= Source records =
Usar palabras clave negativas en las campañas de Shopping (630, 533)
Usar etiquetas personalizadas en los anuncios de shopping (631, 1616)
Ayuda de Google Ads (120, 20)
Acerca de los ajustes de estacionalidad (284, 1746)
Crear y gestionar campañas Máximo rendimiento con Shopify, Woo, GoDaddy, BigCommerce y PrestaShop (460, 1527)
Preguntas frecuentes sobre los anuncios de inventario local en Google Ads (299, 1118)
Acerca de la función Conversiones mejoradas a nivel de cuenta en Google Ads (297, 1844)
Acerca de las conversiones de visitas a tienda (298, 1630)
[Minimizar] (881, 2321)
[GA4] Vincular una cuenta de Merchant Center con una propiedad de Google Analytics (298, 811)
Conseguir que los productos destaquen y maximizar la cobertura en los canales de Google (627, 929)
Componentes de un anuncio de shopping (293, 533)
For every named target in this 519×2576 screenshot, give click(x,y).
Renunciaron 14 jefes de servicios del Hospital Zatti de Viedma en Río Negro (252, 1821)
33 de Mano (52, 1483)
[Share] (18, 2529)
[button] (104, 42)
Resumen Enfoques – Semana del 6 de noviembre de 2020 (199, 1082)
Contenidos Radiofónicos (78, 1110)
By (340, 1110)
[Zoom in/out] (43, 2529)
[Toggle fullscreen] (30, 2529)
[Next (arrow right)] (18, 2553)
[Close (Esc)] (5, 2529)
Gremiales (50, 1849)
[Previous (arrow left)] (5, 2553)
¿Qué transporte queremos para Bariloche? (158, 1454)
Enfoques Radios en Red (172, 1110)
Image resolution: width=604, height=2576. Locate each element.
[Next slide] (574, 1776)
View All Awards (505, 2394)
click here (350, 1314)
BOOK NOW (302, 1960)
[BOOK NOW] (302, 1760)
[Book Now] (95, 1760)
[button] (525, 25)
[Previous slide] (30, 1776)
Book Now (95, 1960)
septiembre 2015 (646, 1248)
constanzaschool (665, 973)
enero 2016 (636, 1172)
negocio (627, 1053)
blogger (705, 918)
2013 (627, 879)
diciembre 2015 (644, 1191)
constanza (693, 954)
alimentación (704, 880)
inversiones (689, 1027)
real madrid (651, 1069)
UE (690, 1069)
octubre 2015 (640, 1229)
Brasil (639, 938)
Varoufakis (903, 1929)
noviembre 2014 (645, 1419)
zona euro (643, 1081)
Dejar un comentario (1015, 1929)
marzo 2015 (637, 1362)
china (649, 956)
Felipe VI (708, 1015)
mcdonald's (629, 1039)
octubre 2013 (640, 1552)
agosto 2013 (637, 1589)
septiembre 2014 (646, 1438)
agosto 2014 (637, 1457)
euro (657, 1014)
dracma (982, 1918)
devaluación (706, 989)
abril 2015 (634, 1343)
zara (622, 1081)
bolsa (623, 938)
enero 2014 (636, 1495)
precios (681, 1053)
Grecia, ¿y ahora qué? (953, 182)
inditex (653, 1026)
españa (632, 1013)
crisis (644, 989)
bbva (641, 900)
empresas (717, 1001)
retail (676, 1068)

= Activity =
Take the entries above and transcribe them exactly as they stand.

= Solution to this problem =
Usar palabras clave negativas en las campañas de Shopping (630, 533)
Usar etiquetas personalizadas en los anuncios de shopping (631, 1616)
Ayuda de Google Ads (120, 20)
Acerca de los ajustes de estacionalidad (284, 1746)
Crear y gestionar campañas Máximo rendimiento con Shopify, Woo, GoDaddy, BigCommerce y PrestaShop (460, 1527)
Preguntas frecuentes sobre los anuncios de inventario local en Google Ads (299, 1118)
Acerca de la función Conversiones mejoradas a nivel de cuenta en Google Ads (297, 1844)
Acerca de las conversiones de visitas a tienda (298, 1630)
[Minimizar] (881, 2321)
[GA4] Vincular una cuenta de Merchant Center con una propiedad de Google Analytics (298, 811)
Conseguir que los productos destaquen y maximizar la cobertura en los canales de Google (627, 929)
Componentes de un anuncio de shopping (293, 533)
For every named target in this 519×2576 screenshot, give click(x,y).
Renunciaron 14 jefes de servicios del Hospital Zatti de Viedma en Río Negro (252, 1821)
33 de Mano (52, 1483)
[Share] (18, 2529)
[button] (104, 42)
Resumen Enfoques – Semana del 6 de noviembre de 2020 (199, 1082)
Contenidos Radiofónicos (78, 1110)
By (340, 1110)
[Zoom in/out] (43, 2529)
[Toggle fullscreen] (30, 2529)
[Next (arrow right)] (18, 2553)
[Close (Esc)] (5, 2529)
Gremiales (50, 1849)
[Previous (arrow left)] (5, 2553)
¿Qué transporte queremos para Bariloche? (158, 1454)
Enfoques Radios en Red (172, 1110)
Image resolution: width=604, height=2576. Locate each element.
[Next slide] (574, 1776)
View All Awards (505, 2394)
click here (350, 1314)
BOOK NOW (302, 1960)
[BOOK NOW] (302, 1760)
[Book Now] (95, 1760)
[button] (525, 25)
[Previous slide] (30, 1776)
Book Now (95, 1960)
septiembre 2015 (646, 1248)
constanzaschool (665, 973)
enero 2016 (636, 1172)
negocio (627, 1053)
blogger (705, 918)
2013 (627, 879)
diciembre 2015 (644, 1191)
constanza (693, 954)
alimentación (704, 880)
inversiones (689, 1027)
real madrid (651, 1069)
UE (690, 1069)
octubre 2015 (640, 1229)
Brasil (639, 938)
Varoufakis (903, 1929)
noviembre 2014 (645, 1419)
zona euro (643, 1081)
Dejar un comentario (1015, 1929)
marzo 2015 (637, 1362)
china (649, 956)
Felipe VI (708, 1015)
mcdonald's (629, 1039)
octubre 2013 (640, 1552)
agosto 2013 (637, 1589)
septiembre 2014 (646, 1438)
agosto 2014 (637, 1457)
euro (657, 1014)
dracma (982, 1918)
devaluación (706, 989)
abril 2015 (634, 1343)
zara (622, 1081)
bolsa (623, 938)
enero 2014 (636, 1495)
precios (681, 1053)
Grecia, ¿y ahora qué? (953, 182)
inditex (653, 1026)
españa (632, 1013)
crisis (644, 989)
bbva (641, 900)
empresas (717, 1001)
retail (676, 1068)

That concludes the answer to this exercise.